# Club Car Golf cart help



## Dreamer69 (Nov 1, 2016)

I have a 2003 Club Car and I am not sure if the charger stopped working or if it is something to do with the cart itself. I was curious if anyone knows of a golf cart mechanic somewhere near the Loganville area that I could possibly get it checked out. If I knew someone that had a 48 volt cart I could test my charger and see if it is the charger or not. So I have no other options right now. I have checked the fuses and they all seem to be ok. Any info would be greatly appreciated.


----------



## rjcruiser (Nov 1, 2016)

check out the forum buggiesgonewild.com  like this forum, only for golf carts.  Loads of info there.


----------



## Hunt&Fish (Nov 1, 2016)

*48 volt club car*

Based on my experience with a 2007 volt club car I would:

Check voltage on each battery cause if one is low, the charger will not turn on. 
Then I would  check the plus
 cable that goes from the battery to the charging receptacle for corrosion.
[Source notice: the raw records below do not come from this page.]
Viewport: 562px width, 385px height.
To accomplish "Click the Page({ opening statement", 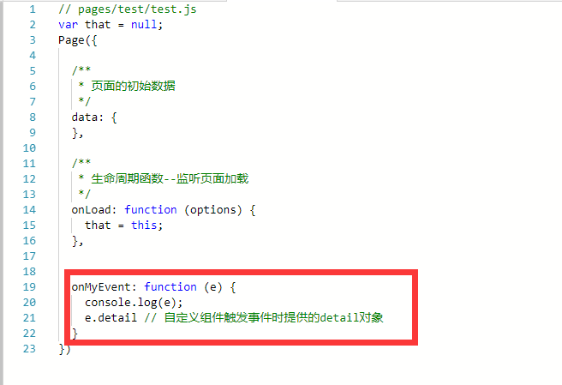I will pyautogui.click(x=77, y=40).
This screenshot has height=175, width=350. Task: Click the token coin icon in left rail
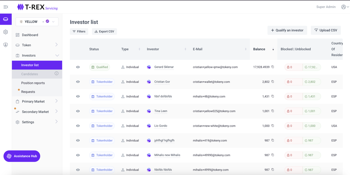pos(6,19)
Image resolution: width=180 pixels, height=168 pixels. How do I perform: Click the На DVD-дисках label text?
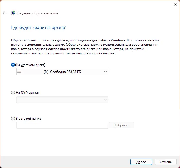click(28, 93)
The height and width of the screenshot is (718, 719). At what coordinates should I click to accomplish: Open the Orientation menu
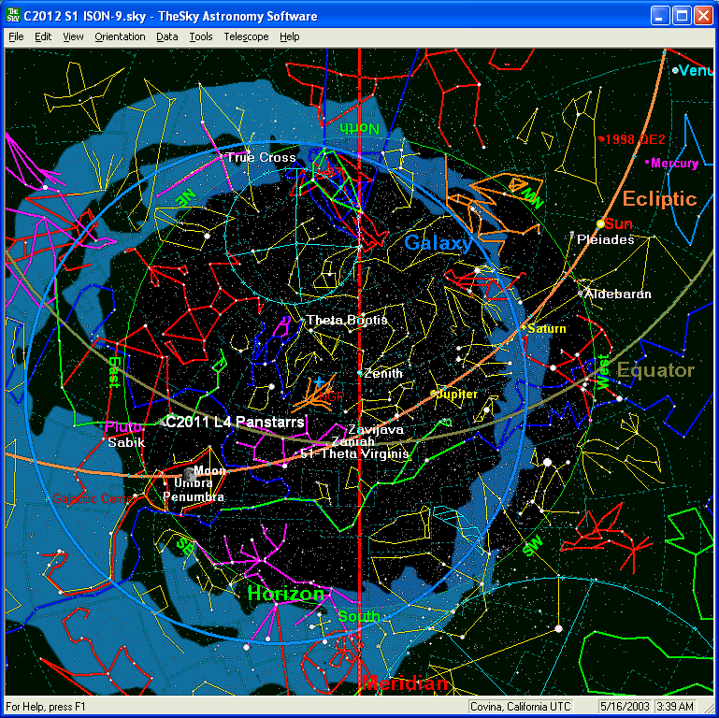[x=120, y=36]
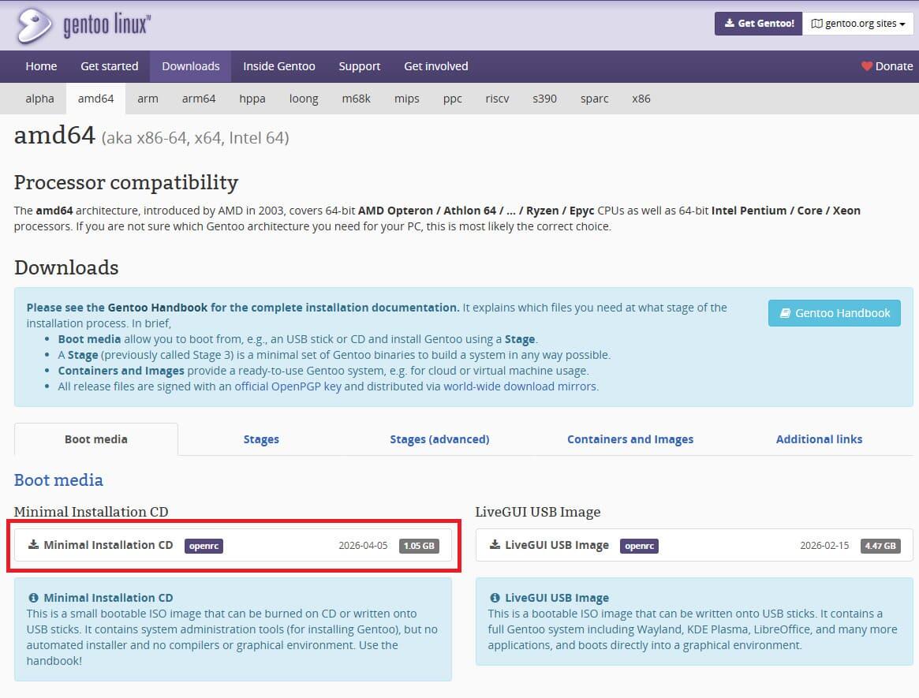The image size is (919, 698).
Task: Go to the Inside Gentoo menu
Action: coord(278,66)
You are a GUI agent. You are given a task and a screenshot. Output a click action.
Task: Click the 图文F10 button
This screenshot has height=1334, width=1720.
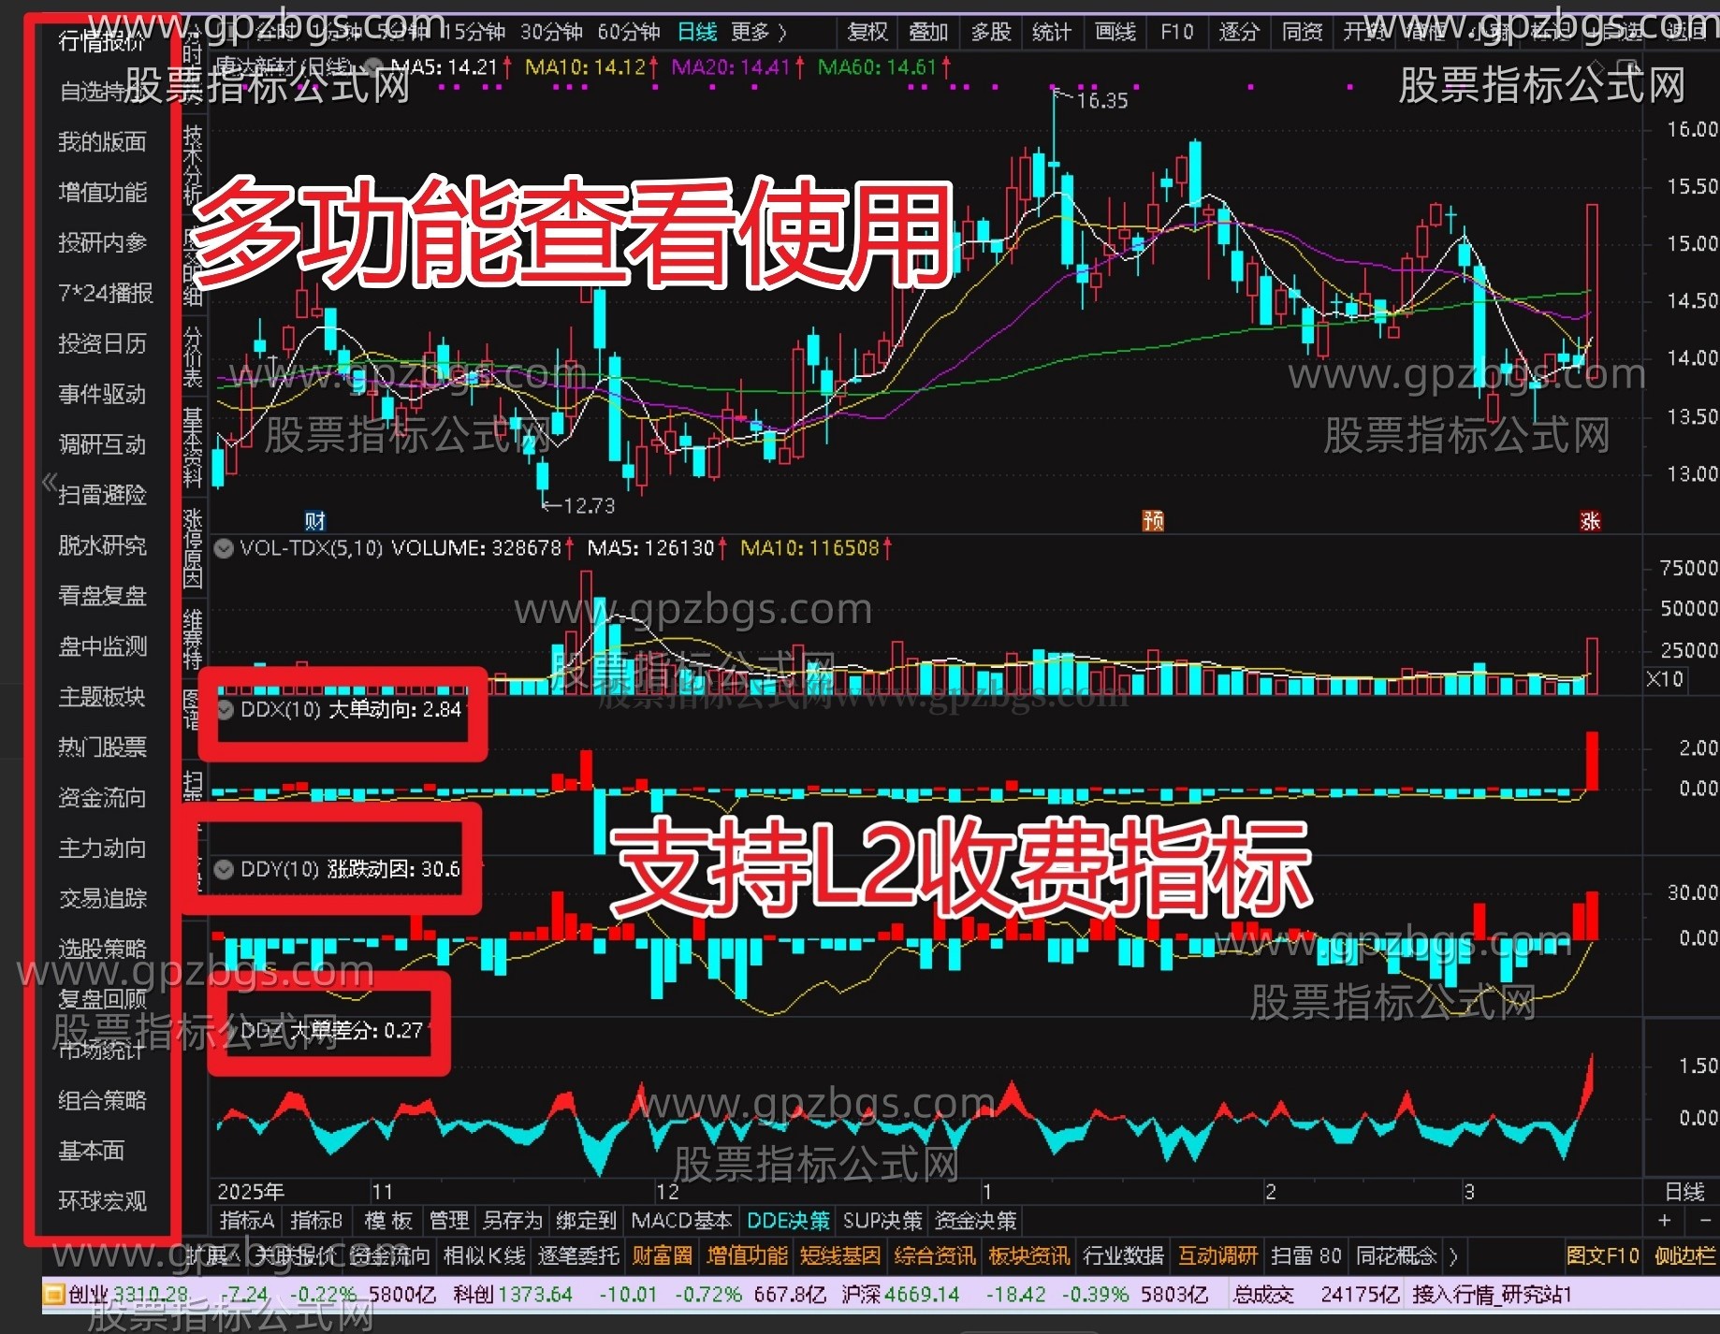[1602, 1255]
That was my problem last week. 
My last suggestion is  to check the on board computer . If it is bad then it will not tell the charger to turn on. Don't ask me how to check the on board computer cause I dont know how.


----------



## Arrow Flinger (Nov 9, 2016)

Gratis Golf Carts. Monroe. 770-846-6876. Good folks


----------



## Dreamer69 (Nov 13, 2016)

Arrow Flinger said:


> Gratis Golf Carts. Monroe. 770-846-6876. Good folks


Thanks Arrow Flinger. I contacted them and he got my charger fixed within an hour and half while I waited. Very good folks there for sure. Very helpful. Will be using them from now on.


----------